Tuesday, August 09, 2005

The New Media Monopoly?

Also last August: With the publication of the 7th edition of Ben Bagdikian’s The New Media Monopoly, Slate.com’s Jack Shafer composed a counterpoint to the media monopoly thesis. Basically Shafer contests the notion that our media are being monopolized by the "Big Five:" Viacom, Time Warner, News Corp, Disney, and Bertelsmann. (This was being written in the face of recent corporate mergers, including GE/NBC’s purchase of Universal, and the merger of Sony and Bertelsmann music to form SonyBMG). Shafer noted that the hold of these "top flight" media corporations is much more tenuous than we might imagine. He goes on:
    Bagdikian ignores the financial perils of media gigantism. Big isn't necessarily financially beautiful, as the markets have taught CBS Inc. and other conglomerates. In 1986, CBS was the country's largest media company, . . . . It owned a network, a top record label, a magazine division, and a book operation, among other assets. The combination proved fiscally unstable, and CBS dumped practically every property but the network before being acquired by Viacom in 1999.
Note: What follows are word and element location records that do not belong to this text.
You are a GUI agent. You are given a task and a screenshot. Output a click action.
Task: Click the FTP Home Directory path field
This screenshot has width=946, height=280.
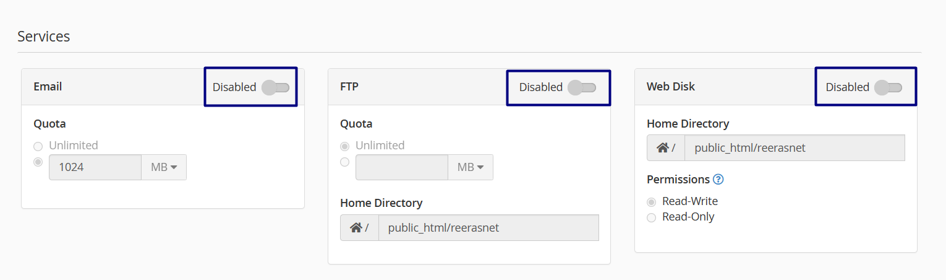coord(488,228)
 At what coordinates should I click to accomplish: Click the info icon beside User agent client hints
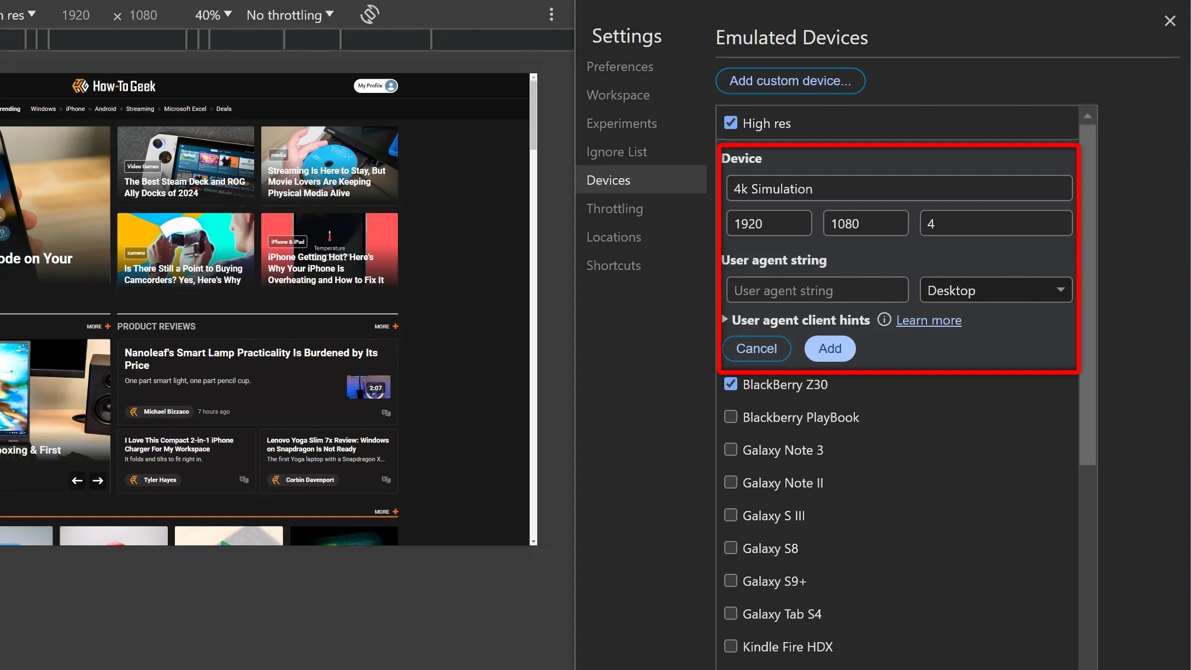click(883, 320)
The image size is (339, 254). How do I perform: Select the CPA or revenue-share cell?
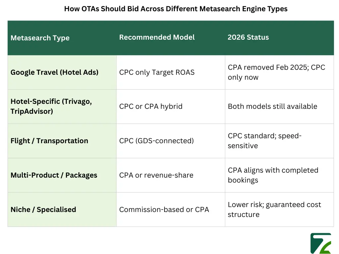click(x=156, y=175)
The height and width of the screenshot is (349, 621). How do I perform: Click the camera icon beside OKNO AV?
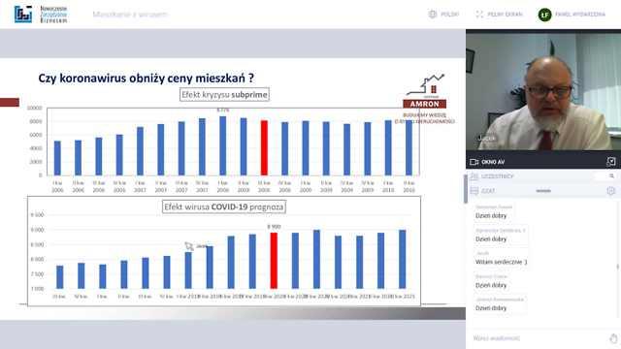click(x=474, y=162)
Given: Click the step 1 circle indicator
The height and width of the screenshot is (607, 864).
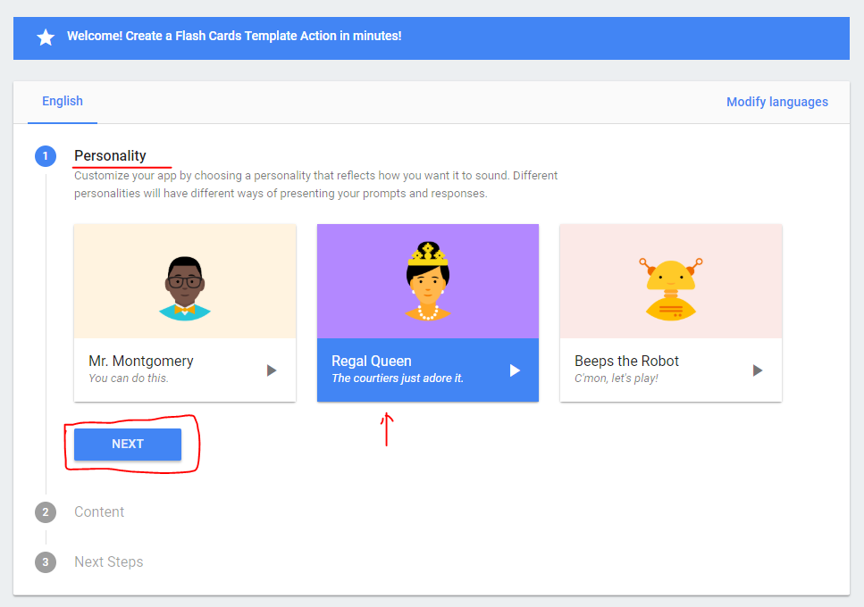Looking at the screenshot, I should tap(46, 155).
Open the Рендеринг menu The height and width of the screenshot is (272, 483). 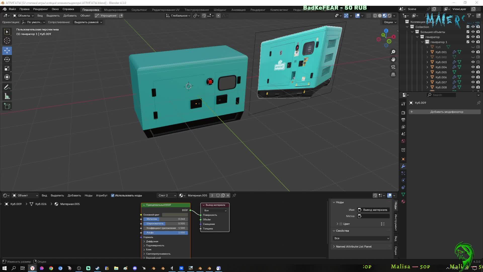point(40,9)
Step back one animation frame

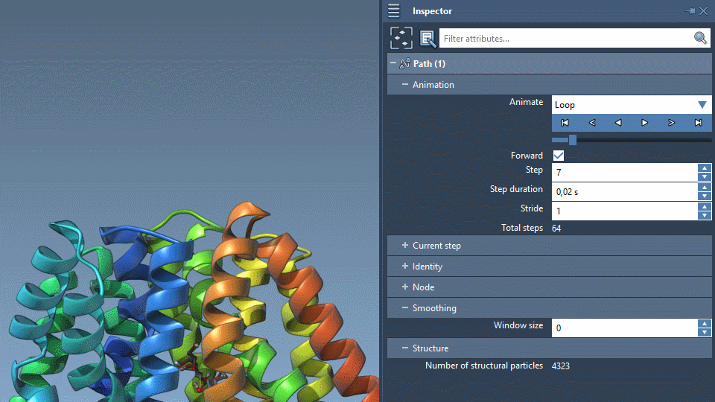tap(592, 123)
Shafer also pointed out something that many others have commentated on: the so-called "synergies" media companies had hoped to reap from their mergers and acquisitions in fact rarely materialize - or at least not to the extent originally envisioned. Disney is often held up as the synergy company par excellence, but Shafer cited Disney's absorption of ABC as a "business failure." Time Inc. never really warmed to its union with Warner Bros.; and in the wake of the stock market's tech bubble bursting in 2001, it became painfully clear that AOL's merger with Time Warner was a huge millstone around the latter's neck.

Of course, any political economist and critical structuralist of the Robert McChesney variety would argue that it matters little which TNC (media TransNational Corporation) is on top at any given time - democracy and the mediated public arena are at risk as long as the TNC-based corporate-capitalist system is out of control and growing ever-bigger, gaming the system in favor of the super-rich and leaving the necessary alternative of public service broadcasting grossly underfunded and stymied. But Shafer rejects this notion, prefering instead to see competitive commercial media as a liberating force for good in the world. As evidence, he points to the critical structuralists' bete noir as evidence: Rupert Murdoch himself!

"The only Big Fiver whose center seems to hold," argues Shafer, "is News Corp. In my view, News Corp. leader Murdoch is a bit of hero, terraforming the media world by creating a fourth TV network when everybody said that was impossible. You don't have to like Fox News Channel to acknowledge that he's added ideological diversity to TV news and talk shows. His risky gambles on satellite broadcasting may make his company even more dominant." However, Shafer contends, not unreasonably, that "the 73-year-old Murdoch periodically drives his News Corp.'s finances off the cliff," and as a result, "if he doesn't total the company before he dies, we can confidently predict that his heirs apparent, Princes Lachlan and James, will." Market forces at work!

In the long run, argues Shafer:
    competition and the dynamism of markets keep any five media conglomerates from dictating "what most citizens will learn." But corporate ownership of media so rankles Bagdikian that I doubt the variations of who's on top and who's slid into corporate oblivion make much difference to him. I'm sure my testament that for all the news media's faults, its quality and variety have never been greater, sounds Panglossian to Bagdikian. But I challenge him to name a time in America's history when the news media did a better job than it does today. Who longs for the days of William Randolph Hearst? Of three broadcast networks? Of the days before the Internet?

I have problems with Shafer's piece - especially the last part, which I think sets up a false choice - but I'll return to this later. I'll finish this up for now by noting the one area of agreement between Shafer and Bagdikian. As Shafer puts it: "As misguided as Bagdikian is about the perils of media conglomeration, he makes excellent sense when barking about the political games the corporate owners of radio and broadcast TV stations play. If only he'd continued that line of thought in the seventh edition."

I've a funny feeling that Bagdikian will have something to say about Sinclair Broadcasting, Liberty Media, etc., and their role in the Bush-Kerry 2004 presidential race, when he comes to write his eighth edition.